If you own guns, you already know that the Second Amendment to the United States Constitution guarantees your right to own them. However, you must still comply with numerous state and federal laws regarding their ownership.
Understanding this, you may wonder how to pass on your weapons upon your death or what happens to them if you become incapacitated since the protections you enjoy for your firearms often only extend to you, especially for certain ones.
Enter the gun trust
You may already know that certain weapons identified in the National Firearms Act (NFA) Title II of the Gun Control Act of 1968, such as a short-barreled shotgun, a fully automatic machine gun and a suppressor, belong in a gun trust. The government tightly controls ownership of these weapons. In fact, if you outright own a suppressor and allow someone else to fire a round or two through it, you and the other party committed a felony.
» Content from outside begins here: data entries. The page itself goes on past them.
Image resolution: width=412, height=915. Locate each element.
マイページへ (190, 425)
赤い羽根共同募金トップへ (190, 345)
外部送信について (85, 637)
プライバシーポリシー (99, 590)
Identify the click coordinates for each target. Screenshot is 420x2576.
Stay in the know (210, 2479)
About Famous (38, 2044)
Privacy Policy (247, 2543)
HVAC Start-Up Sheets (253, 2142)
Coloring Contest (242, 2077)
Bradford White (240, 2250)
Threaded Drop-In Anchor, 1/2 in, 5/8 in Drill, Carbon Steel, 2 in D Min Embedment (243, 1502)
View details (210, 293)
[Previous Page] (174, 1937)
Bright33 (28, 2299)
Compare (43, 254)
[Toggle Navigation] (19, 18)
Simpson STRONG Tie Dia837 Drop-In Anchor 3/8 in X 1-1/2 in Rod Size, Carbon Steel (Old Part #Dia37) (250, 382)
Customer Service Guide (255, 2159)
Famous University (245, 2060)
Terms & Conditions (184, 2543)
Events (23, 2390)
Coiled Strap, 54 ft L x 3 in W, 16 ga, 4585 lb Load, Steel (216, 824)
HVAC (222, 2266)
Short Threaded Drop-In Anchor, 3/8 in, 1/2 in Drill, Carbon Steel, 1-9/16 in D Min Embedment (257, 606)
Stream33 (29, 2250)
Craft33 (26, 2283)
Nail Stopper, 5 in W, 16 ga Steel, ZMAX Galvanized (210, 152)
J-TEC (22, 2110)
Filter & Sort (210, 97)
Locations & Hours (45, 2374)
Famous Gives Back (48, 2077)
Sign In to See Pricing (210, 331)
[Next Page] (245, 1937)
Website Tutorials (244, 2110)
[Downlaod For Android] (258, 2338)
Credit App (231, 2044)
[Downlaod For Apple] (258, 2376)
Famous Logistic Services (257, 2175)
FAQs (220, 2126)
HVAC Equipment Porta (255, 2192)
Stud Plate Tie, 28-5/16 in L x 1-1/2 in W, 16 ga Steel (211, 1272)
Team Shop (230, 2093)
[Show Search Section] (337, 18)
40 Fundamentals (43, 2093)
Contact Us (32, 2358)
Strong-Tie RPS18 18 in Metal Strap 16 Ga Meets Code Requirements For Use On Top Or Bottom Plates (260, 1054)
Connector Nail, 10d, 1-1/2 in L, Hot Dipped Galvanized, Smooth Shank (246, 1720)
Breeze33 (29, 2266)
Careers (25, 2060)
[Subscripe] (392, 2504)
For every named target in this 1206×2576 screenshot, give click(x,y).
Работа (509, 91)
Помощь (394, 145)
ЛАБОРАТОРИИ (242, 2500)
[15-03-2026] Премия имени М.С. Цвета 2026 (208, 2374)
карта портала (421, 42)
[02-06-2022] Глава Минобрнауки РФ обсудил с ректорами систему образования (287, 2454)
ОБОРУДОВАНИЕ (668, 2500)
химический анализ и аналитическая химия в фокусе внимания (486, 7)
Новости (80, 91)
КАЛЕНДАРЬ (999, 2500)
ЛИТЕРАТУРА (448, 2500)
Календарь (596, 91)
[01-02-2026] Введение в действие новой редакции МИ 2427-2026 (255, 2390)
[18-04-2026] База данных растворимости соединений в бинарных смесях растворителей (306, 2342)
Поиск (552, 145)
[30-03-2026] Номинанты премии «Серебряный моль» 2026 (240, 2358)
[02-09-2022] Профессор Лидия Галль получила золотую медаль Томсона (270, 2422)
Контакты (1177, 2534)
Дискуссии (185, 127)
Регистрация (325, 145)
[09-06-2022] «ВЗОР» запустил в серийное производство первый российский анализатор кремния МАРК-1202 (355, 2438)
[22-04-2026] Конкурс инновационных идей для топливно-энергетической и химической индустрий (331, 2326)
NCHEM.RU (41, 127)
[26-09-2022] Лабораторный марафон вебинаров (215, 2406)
A gun trust actually owns these weapons, so any trustee may legally use them. All trustees must go through the background check and other legal requirements in order to use or transfer the weapons contained therein, and beneficiaries must do the same. In fact, you may find that putting all of your weapons into the trust works better for you and your heirs. Most people make their trusts revocable in order to make changes during their lifetimes.
What happens upon death
When you pass away, the trustee or trustees have the freedom to dispose of the firearms in accordance with the terms of the trust. They may also be sold more easily if needed. Perhaps one of the biggest advantages to your trust owning your weapons is privacy. Probate requires inventories that the executor must file with the court. No one else needs to know your business, what you owned at death or who will receive your assets in the final distribution.
Upon your death, someone will need to take possession of your firearms. That person could run into legal trouble by doing so without a gun trust, especially if you own any Title II weapons.
What happens upon incapacitation
Another consideration is what happens to your weapons if you suffer an illness or injury that makes you unable to make decisions for yourself. You may already have powers of attorney in place for your finances, health and other property, but your weapons are a unique case. During your incapacitation, you cannot legally own a weapon. Someone will need to take possession, and that person could unwittingly violate the law by doing so.
If the gun trust owns the weapons, your successor trustee, who has already passed the required background and other checks, can step in and take possession of them without worry.